Nonostante quindi i buoni intenti e le belle parole, ancora oggi, ci si muove in un mercato che penalizza i servizi soprattutto di pulizie, sanificazione, outsourcing in genere, perché se c’è sfruttamento di qualcuno negli appalti, c’è una responsabilità oggettiva del Committente e di chi deve fare rispettare le regole.
Non smetteremo mai di denunciare questo, su ogni tavolo ed in ogni occasione.
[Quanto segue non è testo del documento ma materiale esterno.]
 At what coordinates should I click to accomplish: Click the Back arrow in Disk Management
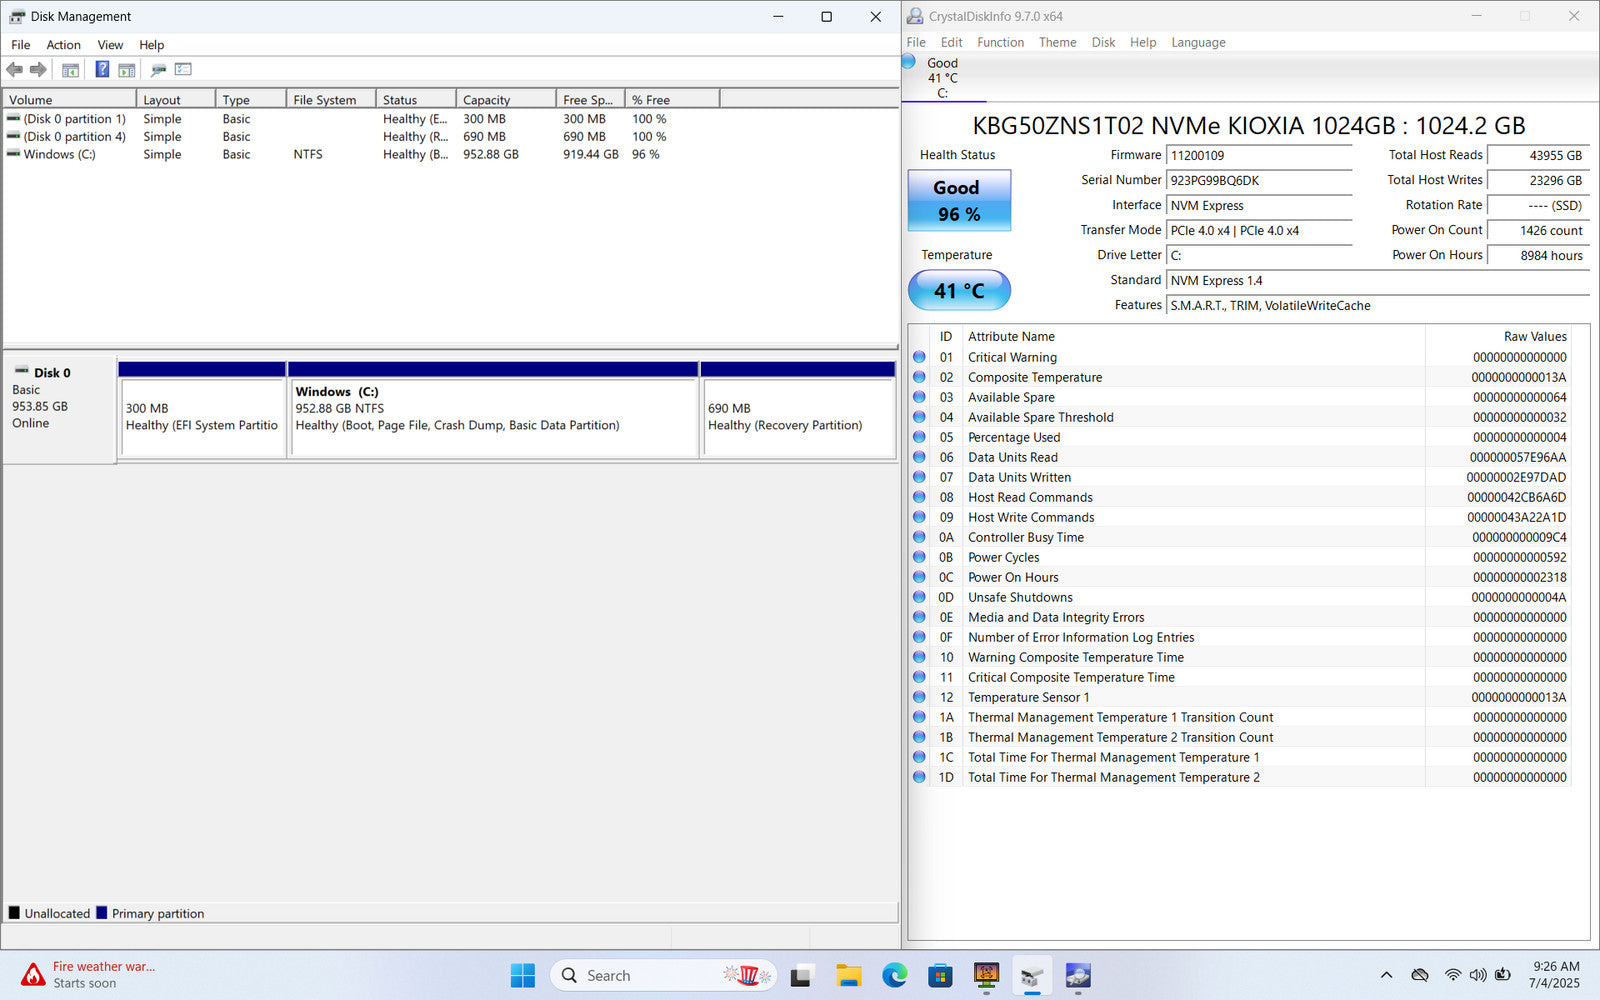pos(15,69)
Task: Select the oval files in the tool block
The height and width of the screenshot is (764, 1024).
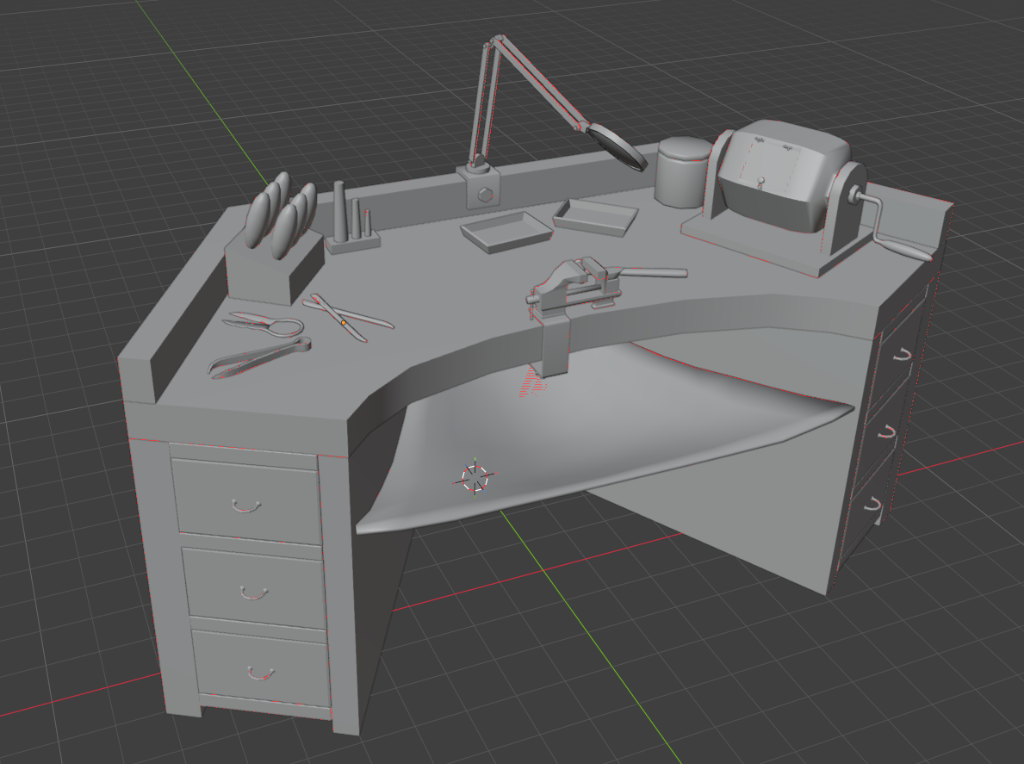Action: click(280, 211)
Il tanto auspicato percorso normativo e culturale volto a valorizzare la figura del Socio Lavoratore che partecipa attivamente come figura di riferimento in una giusta impresa con scopo mutualistico, garantita peraltro dalla stessa Costituzione italiana, è ancora sotto scacco dell’imbarbarimento di un mercatogiungla dove il Cuculo trova ancora comodi e facili nidi.